Large observational studies have demonstrated that the age of patients who stopped smoking was an important factor in explaining known decrease in mortality risk associated with smoking cessation.31,32 In a study of 34 439 men followed up to 50 years,31 patients who quit smoking before 30 years of age avoided most all of mortality risk, whereas reduction in mortality risk associated with smoking cessation decreased progressively as the age at time of quitting increased. Similarly, a study of 1.2 million women resurveyed 3–8 years after initial recording of smoking status,32 demonstrated that cessation of smoking before age 30 avoided almost all of the excess mortality caused by smoking, and that the mortality benefit of quitting smoking compared with not quitting decreased progressively as the age at the time of smoking cessation increased. Other studies have also demonstrated that there is decreased incidence of coronary artery calcification as a marker of atherosclerosis in past smokers compared with current smokers and that the degree of this decreased incidence is age related.33,34 In our study, the risk of MACE events in the past smokers appeared to improve over time in our unmatched population. The results in our matched population, however, suggest that the risk of MACE events is similar between past and never smokers early after testing. Whether the difference in our matched and unmatched populations in this regard is related to increased risk factor burden in the past smokers of the unmatched population compared with the never smokers or to other factors cannot be determined from our data. We did not have information regarding the age at which smoking was stopped in the past smokers of this study.

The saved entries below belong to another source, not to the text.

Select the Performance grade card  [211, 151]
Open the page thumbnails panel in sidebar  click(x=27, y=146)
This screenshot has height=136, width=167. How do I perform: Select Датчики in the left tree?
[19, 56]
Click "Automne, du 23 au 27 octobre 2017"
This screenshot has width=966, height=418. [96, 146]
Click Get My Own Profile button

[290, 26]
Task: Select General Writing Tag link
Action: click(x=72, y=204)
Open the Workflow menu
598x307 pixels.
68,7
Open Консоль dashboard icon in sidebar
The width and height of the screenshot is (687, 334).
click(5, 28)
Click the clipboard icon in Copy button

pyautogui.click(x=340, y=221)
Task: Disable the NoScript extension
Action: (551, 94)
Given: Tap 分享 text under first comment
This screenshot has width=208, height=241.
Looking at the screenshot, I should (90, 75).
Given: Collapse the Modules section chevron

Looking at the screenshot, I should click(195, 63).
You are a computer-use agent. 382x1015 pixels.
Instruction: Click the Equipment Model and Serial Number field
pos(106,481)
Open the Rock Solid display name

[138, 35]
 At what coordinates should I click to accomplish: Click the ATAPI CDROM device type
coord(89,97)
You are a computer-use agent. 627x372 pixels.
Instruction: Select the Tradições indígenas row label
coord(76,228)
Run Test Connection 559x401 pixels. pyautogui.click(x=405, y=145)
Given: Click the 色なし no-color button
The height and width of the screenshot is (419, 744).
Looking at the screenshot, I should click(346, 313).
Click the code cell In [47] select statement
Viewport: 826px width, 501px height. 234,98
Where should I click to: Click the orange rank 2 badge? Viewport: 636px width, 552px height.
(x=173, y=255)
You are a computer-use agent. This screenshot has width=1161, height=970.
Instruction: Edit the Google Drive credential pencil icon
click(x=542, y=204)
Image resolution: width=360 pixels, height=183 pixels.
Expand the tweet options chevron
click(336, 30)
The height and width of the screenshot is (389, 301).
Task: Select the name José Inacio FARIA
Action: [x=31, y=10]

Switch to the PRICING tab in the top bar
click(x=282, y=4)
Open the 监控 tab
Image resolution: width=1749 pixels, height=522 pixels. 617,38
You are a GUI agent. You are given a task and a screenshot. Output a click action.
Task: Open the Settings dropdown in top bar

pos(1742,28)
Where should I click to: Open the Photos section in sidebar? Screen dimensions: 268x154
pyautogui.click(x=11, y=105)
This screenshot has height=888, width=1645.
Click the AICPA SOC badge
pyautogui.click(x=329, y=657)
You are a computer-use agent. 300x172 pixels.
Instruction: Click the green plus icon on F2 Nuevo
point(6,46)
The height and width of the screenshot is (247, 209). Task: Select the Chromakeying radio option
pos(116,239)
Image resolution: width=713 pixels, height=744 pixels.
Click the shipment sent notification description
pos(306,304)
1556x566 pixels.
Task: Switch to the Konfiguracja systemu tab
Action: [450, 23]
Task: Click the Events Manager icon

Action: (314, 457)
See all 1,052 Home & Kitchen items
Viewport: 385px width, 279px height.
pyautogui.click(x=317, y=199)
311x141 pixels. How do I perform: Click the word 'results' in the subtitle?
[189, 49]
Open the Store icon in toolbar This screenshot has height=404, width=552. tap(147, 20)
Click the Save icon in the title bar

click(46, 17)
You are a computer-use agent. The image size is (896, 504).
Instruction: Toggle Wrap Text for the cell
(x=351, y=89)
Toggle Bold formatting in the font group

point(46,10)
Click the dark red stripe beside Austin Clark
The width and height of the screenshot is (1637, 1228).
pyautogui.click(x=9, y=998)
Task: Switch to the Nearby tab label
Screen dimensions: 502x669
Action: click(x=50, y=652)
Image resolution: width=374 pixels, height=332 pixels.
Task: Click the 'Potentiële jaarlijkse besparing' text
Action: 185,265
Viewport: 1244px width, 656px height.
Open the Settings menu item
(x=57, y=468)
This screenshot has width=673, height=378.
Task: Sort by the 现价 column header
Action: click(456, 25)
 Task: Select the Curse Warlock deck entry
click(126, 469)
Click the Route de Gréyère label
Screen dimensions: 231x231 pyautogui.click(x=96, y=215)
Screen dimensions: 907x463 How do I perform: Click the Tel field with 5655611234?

The study has several limitations. The study includes patients undergoing clinical indicated CCTA studies and whether the present results can be extrapolated to population-based cohorts remains unknown. The follow-up period was for an average of 2.8 years. The hazard ratio for MACE was slightly but not significantly higher in past smokers than in never smokers (1.2 and 1.3 in the whole and the matched populations, respectively). A longer follow-up with more clinical events is needed to determine whether there is a difference in the event rates in these two groups. From the CONFIRM registry, only patients in whom smoking status was reported and follow-up for MACE was available were included. Smoking information was limited to identification of patients who were current, past, or never smokers. There was no information regarding duration and amount of smoking, time interval from smoking cessation to testing, or exposure to passive smoking, all of which are associated with CAD and the future risk.21,31,32,35,36 There was no information regarding lifestyle behaviour in the various groups.
Conclusion
Among patients without known CAD undergoing CCTA, current and past smokers had increased burden of atherosclerosis compared with never smokers; however, the risk of death and MACE was heightened only in the current smokers.
Funding
Research reported in this publication was supported by the Heart Lung and Blood Institute of the National Institutes of Health (1R01HL115150). The content is solely the responsibility of the authors and does not necessarily represent the official views of the National Institutes of Health. This research was supported by Leading Foreign Research Institute Recruitment Program through the National Research Foundation of Korea (NRF) funded by the Ministry of Science, ICT & Future Planning (MSIP) (2012027176). This study was also funded, in part, by a generous gift from the Dalio Institute of Cardiovascular Imaging and the Michael Wolk Foundation.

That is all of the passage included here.